For two decades, Fifth Element was a hub of activity in the Twin Cities rap scene. The store, which was opened in 1999 by Rhymesayers founders Sean “Slug” Daley, Brent “Siddiq” Sayers, Anthony “Ant” Davis, and Musab “Sab Artist” Sadd, was originally meant to be a vehicle to sell label merch. It soon developed into a key component of the Twin Cities music community.
Fifth Element was the place to be if you wanted to buy records and merchandise for both local artists and big names like Aesop Rock, Brother Ali, MF Doom, and Eyedea & Abilities.
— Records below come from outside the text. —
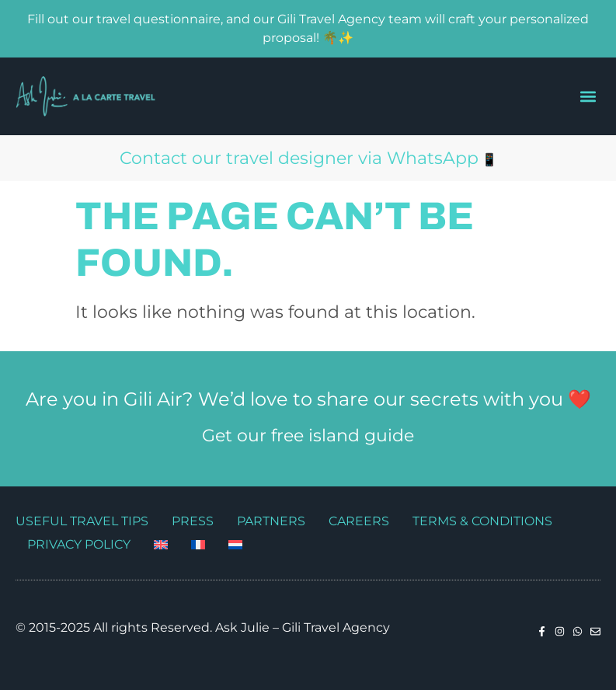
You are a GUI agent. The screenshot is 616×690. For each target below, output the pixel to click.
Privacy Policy (78, 544)
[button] (587, 96)
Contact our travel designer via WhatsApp (299, 158)
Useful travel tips (82, 521)
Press (193, 521)
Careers (359, 521)
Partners (271, 521)
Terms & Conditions (482, 521)
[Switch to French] (198, 545)
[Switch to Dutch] (235, 545)
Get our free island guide (308, 435)
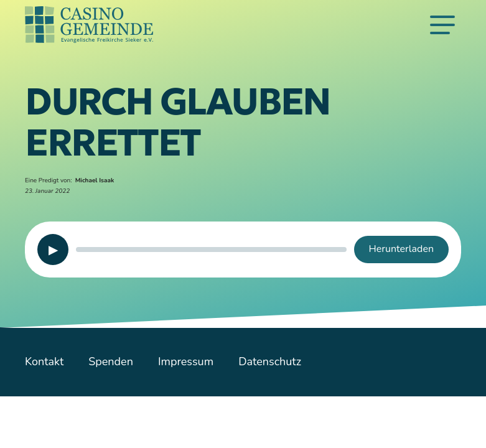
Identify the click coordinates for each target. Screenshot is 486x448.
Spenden (111, 362)
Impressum (185, 362)
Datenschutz (269, 362)
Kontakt (44, 362)
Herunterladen (401, 249)
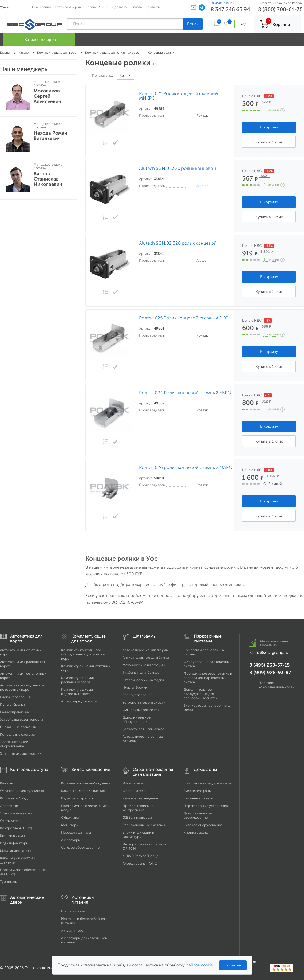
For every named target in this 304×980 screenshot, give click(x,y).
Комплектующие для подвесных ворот (78, 692)
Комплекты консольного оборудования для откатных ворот (84, 654)
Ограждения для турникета (22, 791)
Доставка (119, 7)
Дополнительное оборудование (14, 744)
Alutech (203, 186)
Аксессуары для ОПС (139, 863)
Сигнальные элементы (18, 727)
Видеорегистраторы (78, 798)
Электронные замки (16, 813)
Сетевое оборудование (80, 847)
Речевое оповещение (140, 798)
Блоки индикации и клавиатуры (138, 835)
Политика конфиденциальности (277, 685)
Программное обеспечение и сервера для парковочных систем (208, 678)
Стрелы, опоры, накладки (143, 680)
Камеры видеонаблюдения (83, 791)
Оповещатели (134, 791)
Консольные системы (17, 734)
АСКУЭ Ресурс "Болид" (141, 856)
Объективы (70, 818)
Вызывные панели (198, 798)
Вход (242, 24)
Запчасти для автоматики (21, 754)
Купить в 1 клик (269, 142)
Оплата (136, 7)
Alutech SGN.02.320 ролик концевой (178, 243)
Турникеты (9, 881)
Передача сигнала (76, 832)
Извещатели (133, 783)
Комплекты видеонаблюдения (86, 783)
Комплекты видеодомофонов (207, 783)
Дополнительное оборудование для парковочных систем (201, 694)
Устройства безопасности (21, 719)
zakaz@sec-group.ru (269, 652)
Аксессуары (71, 840)
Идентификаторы (14, 843)
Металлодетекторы (16, 851)
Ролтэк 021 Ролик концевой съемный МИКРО (178, 96)
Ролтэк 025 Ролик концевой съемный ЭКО (184, 318)
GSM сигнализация (138, 818)
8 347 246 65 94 (230, 9)
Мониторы (70, 825)
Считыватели (11, 821)
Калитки (6, 783)
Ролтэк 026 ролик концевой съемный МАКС (185, 468)
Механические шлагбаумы (144, 665)
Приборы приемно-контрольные (139, 808)
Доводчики (9, 806)
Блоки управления (15, 697)
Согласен (233, 965)
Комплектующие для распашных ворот (78, 680)
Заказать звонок (222, 3)
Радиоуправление (15, 712)
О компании (41, 7)
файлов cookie (199, 965)
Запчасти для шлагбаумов (143, 729)
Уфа (3, 7)
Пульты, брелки (12, 705)
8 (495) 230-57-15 (269, 665)
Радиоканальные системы (144, 825)
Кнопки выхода (12, 835)
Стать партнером (68, 7)
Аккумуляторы (73, 930)
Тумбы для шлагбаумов (141, 672)
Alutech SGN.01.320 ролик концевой (177, 169)
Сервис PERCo (97, 7)
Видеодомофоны (197, 791)
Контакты (153, 7)
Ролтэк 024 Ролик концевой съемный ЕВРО (185, 393)
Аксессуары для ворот (79, 701)
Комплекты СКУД (14, 798)
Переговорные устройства (206, 806)
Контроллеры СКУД (16, 828)
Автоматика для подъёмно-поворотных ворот (22, 687)
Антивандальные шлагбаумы (146, 657)
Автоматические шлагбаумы (145, 650)
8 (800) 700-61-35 (280, 9)
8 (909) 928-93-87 (270, 673)
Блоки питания (73, 911)
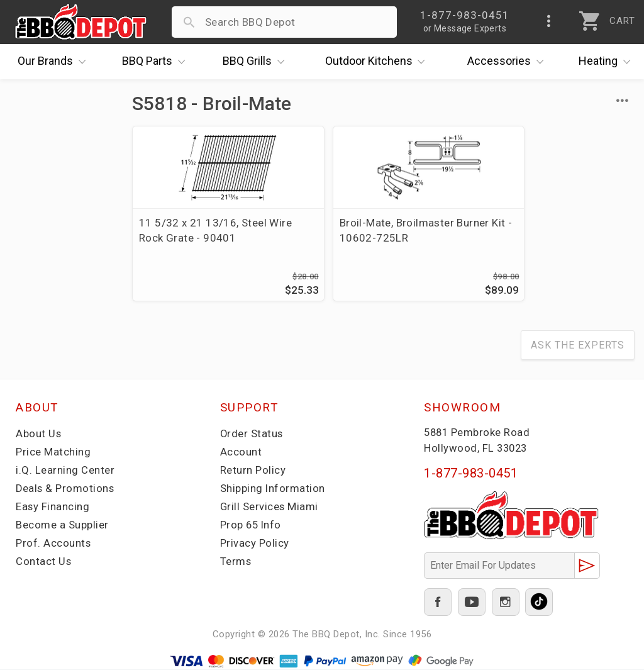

“For a period of time, [Fifth Element] was huge. It was a great resource for financial s***. Twelve-inches were selling, CDs were selling, people were buying music,” Slug explained to Forbes back in 2015. “It was a huge plus for us to have this stream of income that had nothing to do with us pushing our art.”
The store soon became much more than a means to make a little extra cash. Fifth Element would host turntable tutorials for wannabe DJs and allow countless aspiring MCs participated in their open-mic nights, hosted by scene veteran C.M.J. A huge wall in the building is adorned with “Be in peace … Dream.” in big graffiti letters.
In essence, the shop would evolve into a place where the four elements of hip-hop (DJing, MCing, b-boying, and grafitti) could converge under one roof.
Fifth Element proved to be both a mecca for young up-and-comers and fans from out of town — and it was both a business and artistic venture. Daley described the location as a “clubhouse,” but it was also an office space where new talent was signed and deals were struck.
With its closing, Fifth Element leaves behind a history of fostering talent and community. Fans of the label may be anxious, as Soundset — the label’s premier rap festival — was also put on hold this year, but it sounds like this is just the end of a chapter in the Rhymesayers story and not the closing of the book.
Kevin Beacham, a former employee, put it best in 2010: “In any event, Fifth Element isn’t just a store. We strive to be an active participant in global Hip Hop culture. It’s important for us to personally connect with the fans, the artists, and all the surrounding entities involved in the process.”